▶ **Exercise task 1**
Can you sum up the iTunes post below in two sentences?
======
Trivia of the day. Apple released a Windows version of iTunes, its jukebox program for organizing music on your computer and (optionally) copying it to your iPod. Cool, thought I, I’ll put it onto our sole Windows PC and we’ll move the household mp3 store over there and serve it to the house network. Since that’s the computer that gets used the least anyway, being as it is, you know, cough, a Windows PC.

So, to make a long story short, I installed it, it hosed my Windows 2000 Professional setup, I happened to post a cranky comment about it to this post by Greg Greene, Greg happened to mention it on the Pho list, and the next day I had email from a CNet reporter asking for more details. By evening the story (“Windows iTunes sparks mixed reactions”) was up on CNet, quoting me and everything. Remember, complain about all your software misadventures on The Green[e]house Effect, because Greg Greene gets results.

(Actually, the only result was a couple of curious emails from old acquaintances. Having had no success with the repair methods described in this discussion among other iTunes/Win2K victims, I simply blew away the crippled Windows installation and installed the previously-unused copy of Windows 2000 Advanced Server I had stashed away. Okay, it’s like trading your Honda for a tank because you like the tank’s radio better, but server stuff is mostly what that box does anyway. Yes, my inept fumblings with software are of consuming interest to everyone around me, why do you ask?) [07:38 PM]

Welcome to Electrolite's comments section.
Hard-Hitting Moderator: Teresa Nielsen Hayden.

Comments on Trivia of the day.:

Kate Nepveu ::: (view all by) ::: October 18, 2003, 08:22 PM:

Hey, it was of interest to me--I'm currently nervously contemplating installing iTunes on my Windows 2000 Pro machine.

David Goldfarb ::: (view all by) ::: October 18, 2003, 08:40 PM:

I switched from OS 9 to OS 10.2 just so that I could upgrade from iTunes 2 to iTunes 3 (and be able to join tracks together when ripping them). I wound up having to wipe my hard disk in order to get OS X to boot! But on the whole, I think it was worth it. (Er, that is, I find OS X to be enough better than OS 9 to have been worth it, with the better version of iTunes being the proverbial icing on the cake.)

JeremyT ::: (view all by) ::: October 18, 2003, 09:36 PM:

Damn, I wish I would have read this before I installed it on my work machine. I totally locked up on restart, and safe mode didn't even save me. What I did was "restart with last known working settings" (paraphrased) and that got me working again. I thought it was just me. Glad to know it was just apple living up to their reputation for writing windows apps.

Kate Nepveu ::: (view all by) ::: October 18, 2003, 09:58 PM:

iTunes is humming away happily now for me.

I very carefully choose "use shopping cart" rather than "buy with 1-click" in order to inject some sanity into this process. =>

Lenny Bailes ::: (view all by) ::: October 18, 2003, 10:00 PM:

Mumble from the old Windows cave, here.
======
▶ **Exercise task 2**
In the rows, how would the lines between the one holding "You are a computer-use" and the one holding "point(71,665)", inclusive, read with "status icon" renamed to "status indicator"? Give only those lines, keep everything else unchanged, and leave out the pictures.

▶ **Raw data**
======
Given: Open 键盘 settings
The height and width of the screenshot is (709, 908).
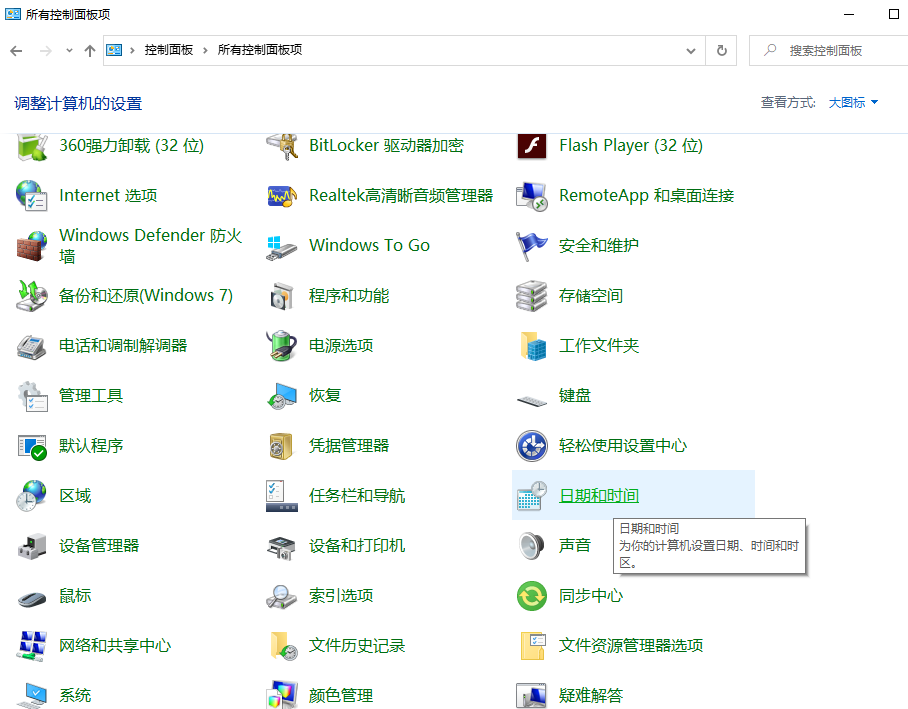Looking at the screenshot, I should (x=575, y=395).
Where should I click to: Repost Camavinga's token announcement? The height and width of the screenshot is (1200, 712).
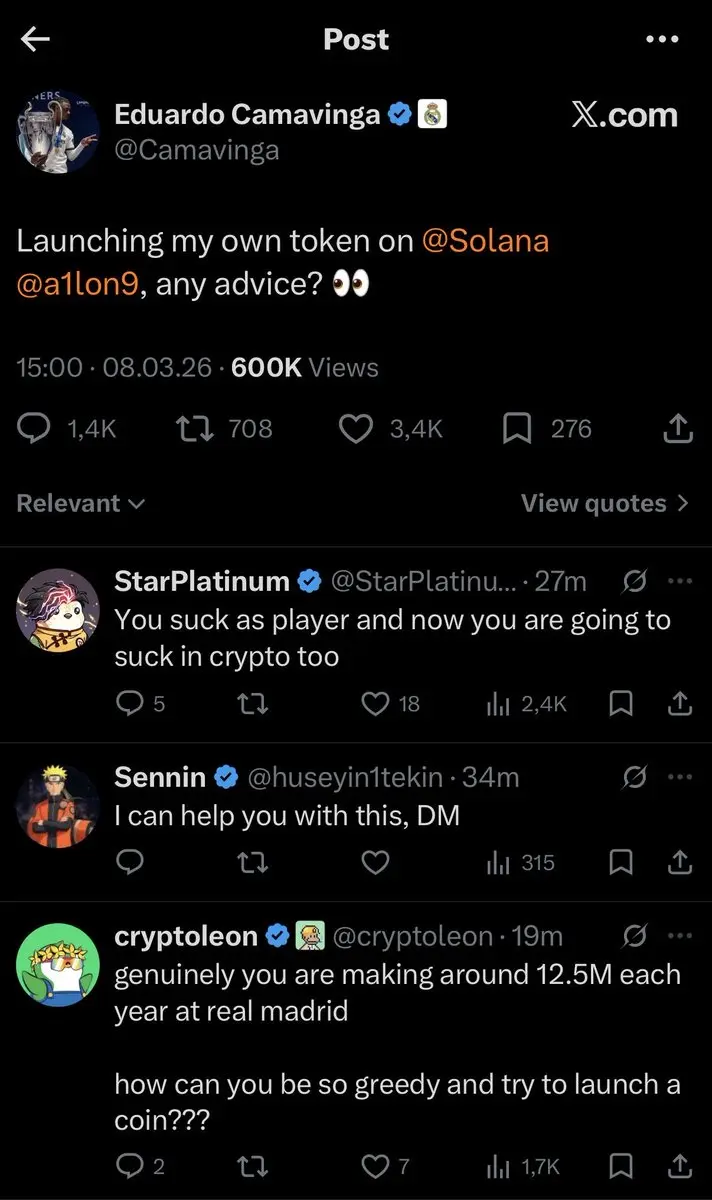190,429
======
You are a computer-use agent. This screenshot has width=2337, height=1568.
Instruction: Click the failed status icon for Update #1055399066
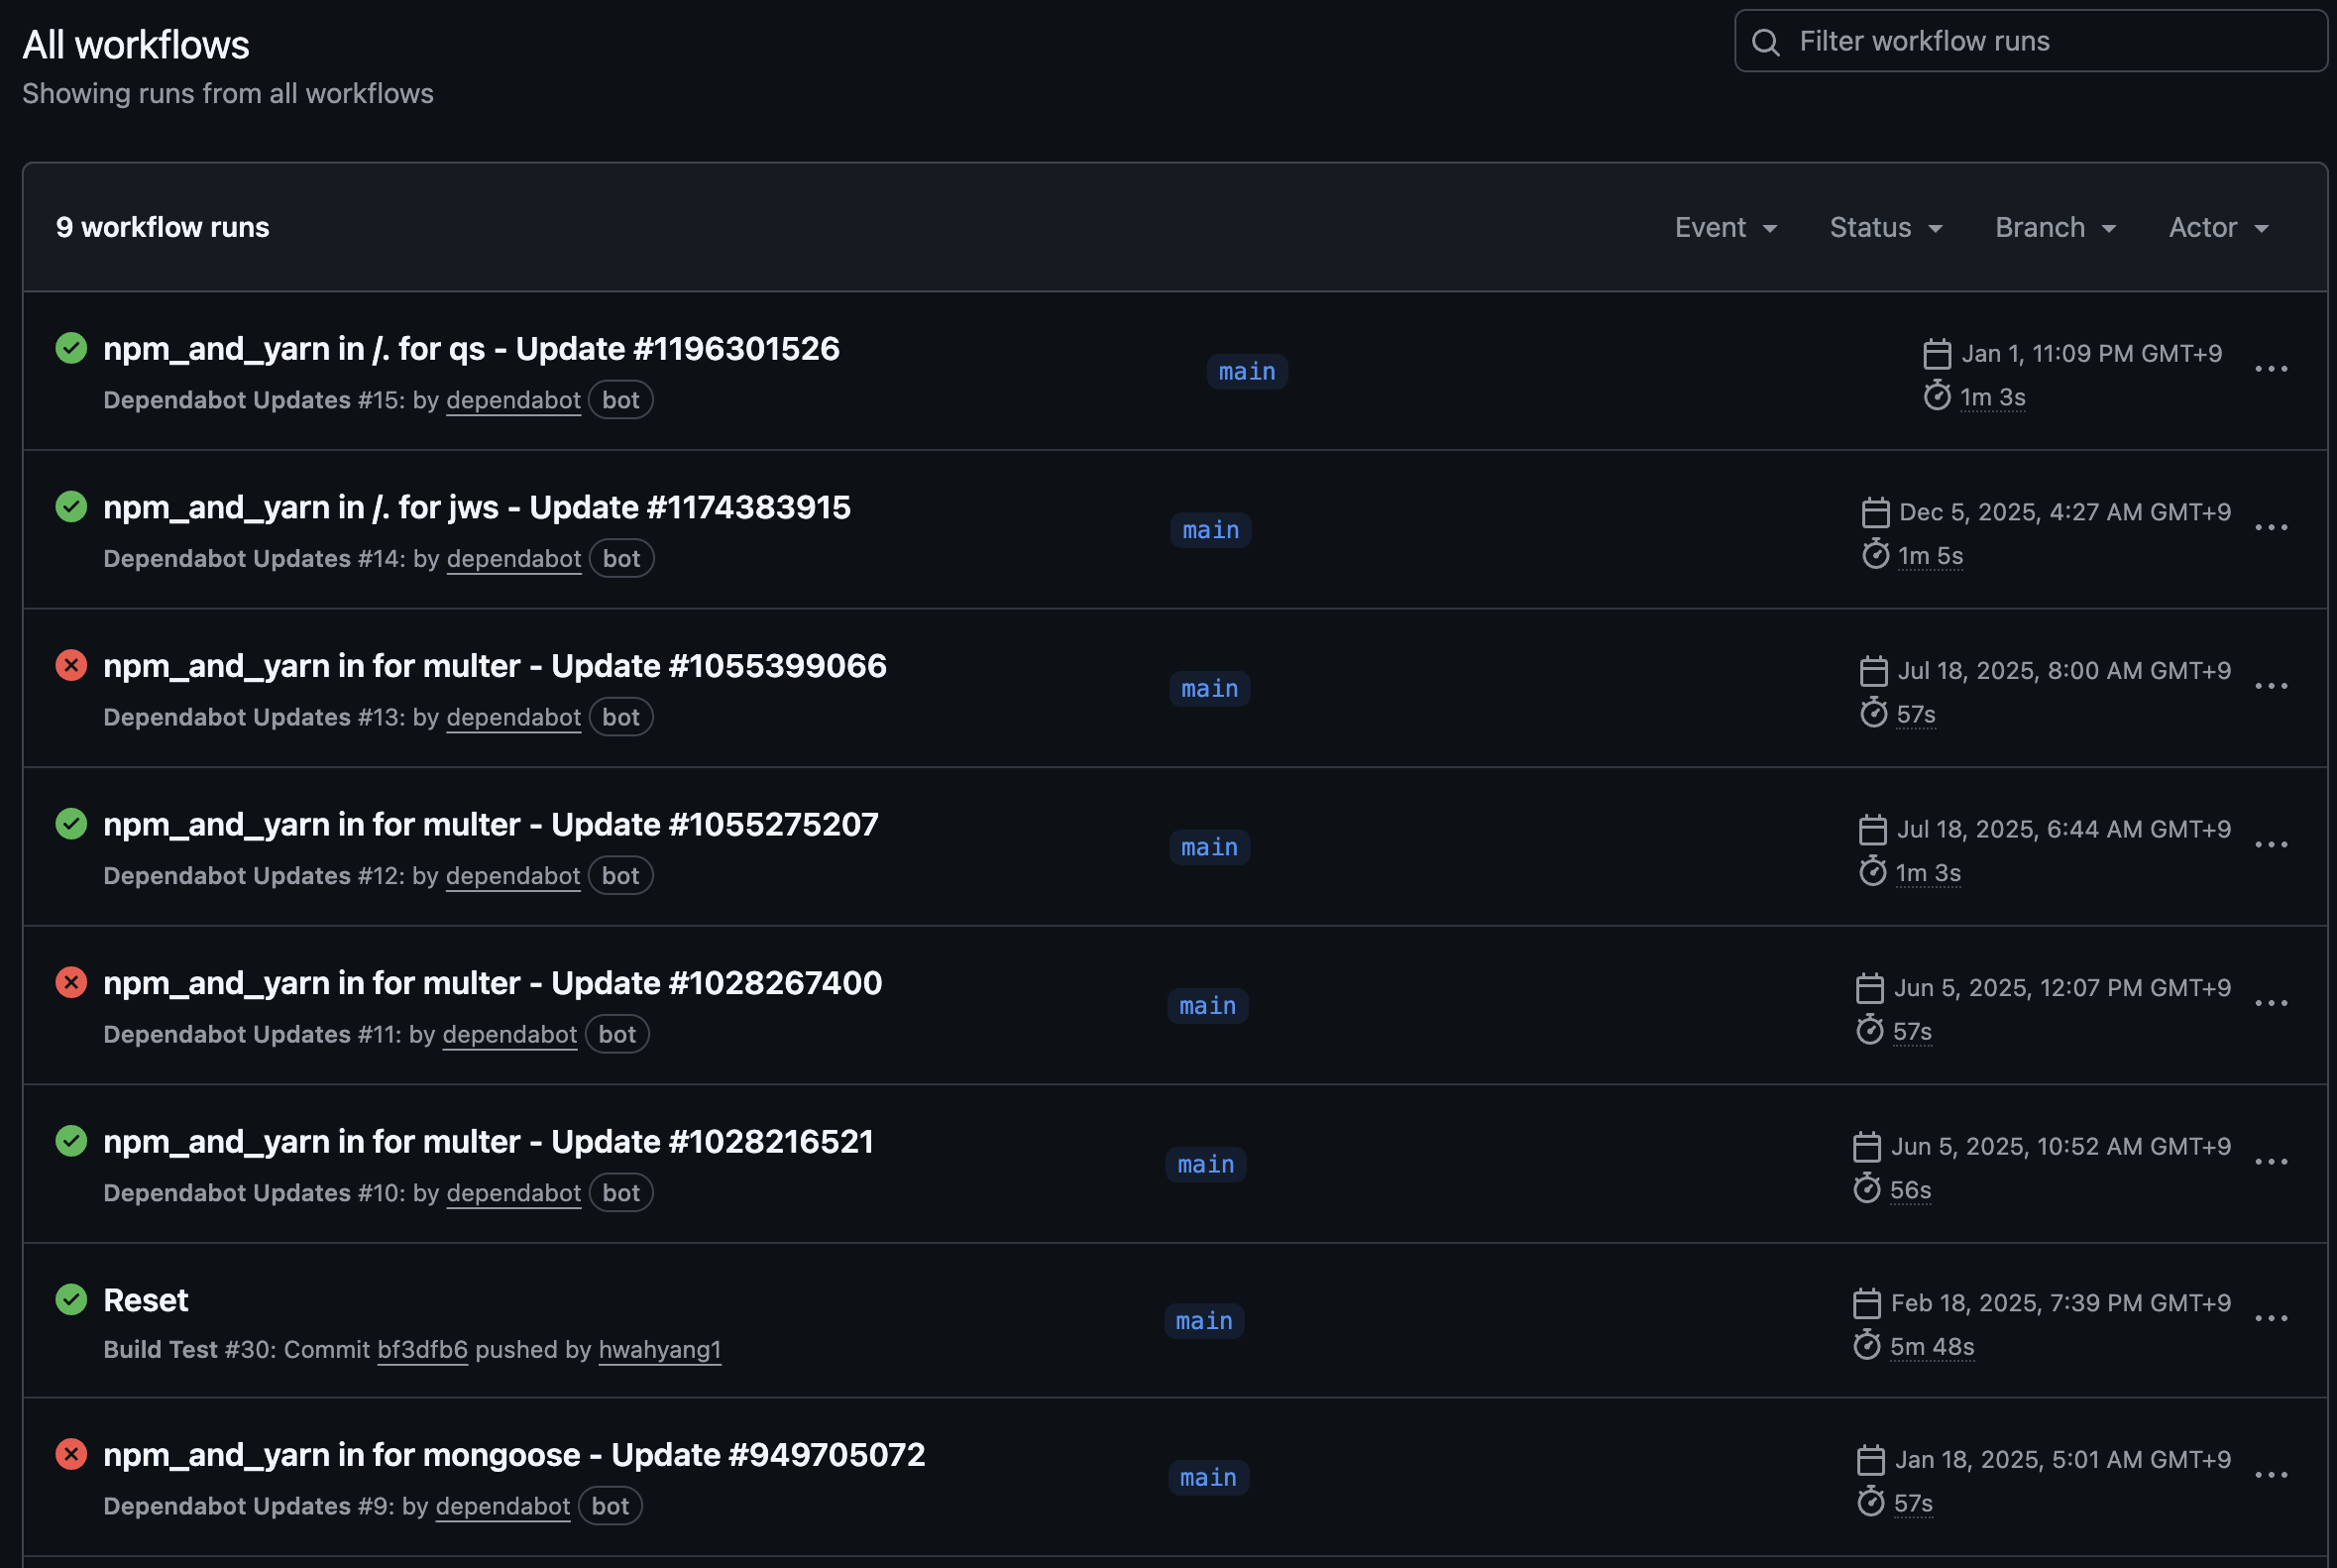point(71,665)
======
▶ **Right answer 1**
After the writer installed Apple's new Windows version of iTunes and it hosed a Windows 2000 Professional setup, a cranky comment on a post by Greg Greene got mentioned on the Pho list, and by the next evening a CNet story quoted the writer. The repair methods from an iTunes/Win2K discussion failed, so the writer wiped the crippled installation and put the previously unused copy of Windows 2000 Advanced Server on that machine.

▶ **Right answer 2**
You are a computer-use agent. This screenshot has width=2337, height=1568.
Instruction: Click the failed status indicator for Update #1055399066
point(71,665)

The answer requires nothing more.